Pounded Flower Art and Plant Exploration STEAM Class

Today we will be creating some beautiful nature art and explore the plants around us, just as everything begins to bloom for spring! While we are collecting plants to create our works of art, we will also learn about the plants we collect from, as well as any creatures we may see while we are exploring.

What You Will Need

  • flowers and leaves picked from garden/walk

  • wax paper

  • drawing paper (printer paper is okay, but a thicker paper will work better)

  • hammer

  • camera

Parent Tips

Today, we will focus on what living things need to live, and what differences in plants we can see when we investigate them before picking our flowers.

  • If your child is in Grade 1, the main focus is on the characteristics of the plants.

  • If your child is in Grade 2, the main focus is on the insects and animals they see while picking the flowers.

  • If your child is in Grade 3, the main focus is the human impact on plants and other life systems, as well as comparing characteristics of plants.

  • (See the questions and curriculum expectations below for ideas of questions to ask your child while they explore)


Watch the video below to start off!

Start with your collection of flowers, your paper, hammer, and wax paper.

Lay out all your flowers on your paper face down.

Cover your flowers with wax paper and press firmly into place with your hands.

Use your hammer to hammer all your flowers into the paper! Don't hammer too much on the centers of your flowers, as you will get a lot of pollen and moisture on your paper.
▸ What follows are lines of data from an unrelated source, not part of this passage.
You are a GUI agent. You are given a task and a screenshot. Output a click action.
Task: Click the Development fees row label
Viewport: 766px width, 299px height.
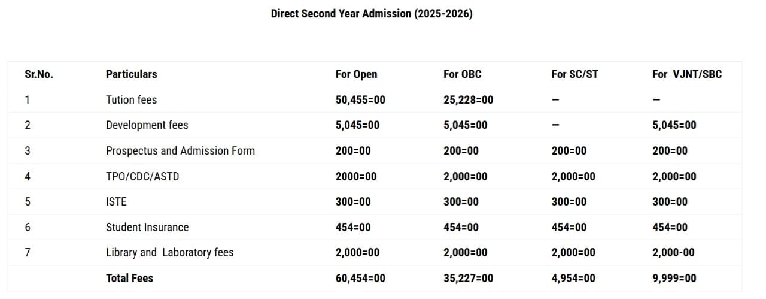pos(147,125)
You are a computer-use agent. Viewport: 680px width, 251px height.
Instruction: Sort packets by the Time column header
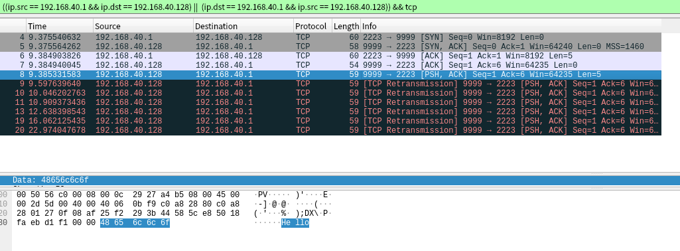[x=60, y=26]
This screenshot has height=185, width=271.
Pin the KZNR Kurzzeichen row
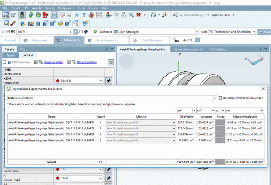coord(108,81)
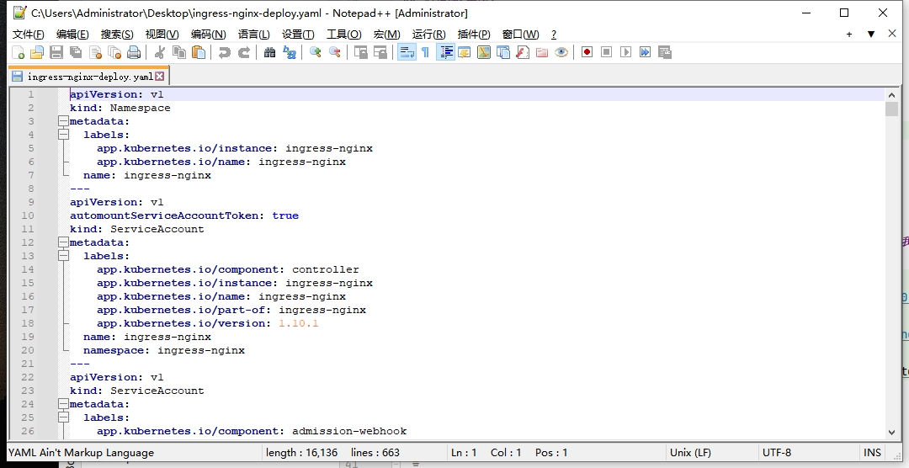The image size is (909, 468).
Task: Collapse the metadata fold on line 24
Action: coord(63,404)

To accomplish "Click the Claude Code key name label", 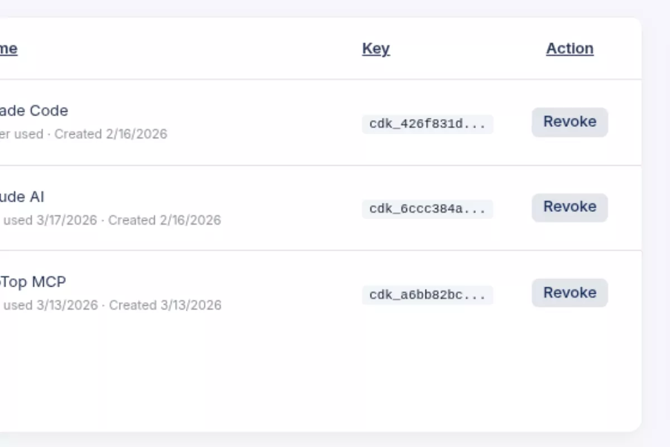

Let the flowers dry on the paper, then gently brush off with your fingers. When you're finished, you should have something like this! You could also continue to decorate your page. I used some fine tip markers to outline my flowers and add some detail, which was a lot of fun!

Questions and Activities

  1. What do you know about what plants need to live? Do you think the flowers you picked had these things? What can you see on the plant that would help it get these things?

  2. What differences can you see in the plants you investigated?

  3. Did you see any bugs or other creatures while you were picking flowers? What things were the same about the creatures you noticed? What things were different?

  4. How can we ensure that our exploration doesn't harm the plants? What should we do to cause as little harm as possible?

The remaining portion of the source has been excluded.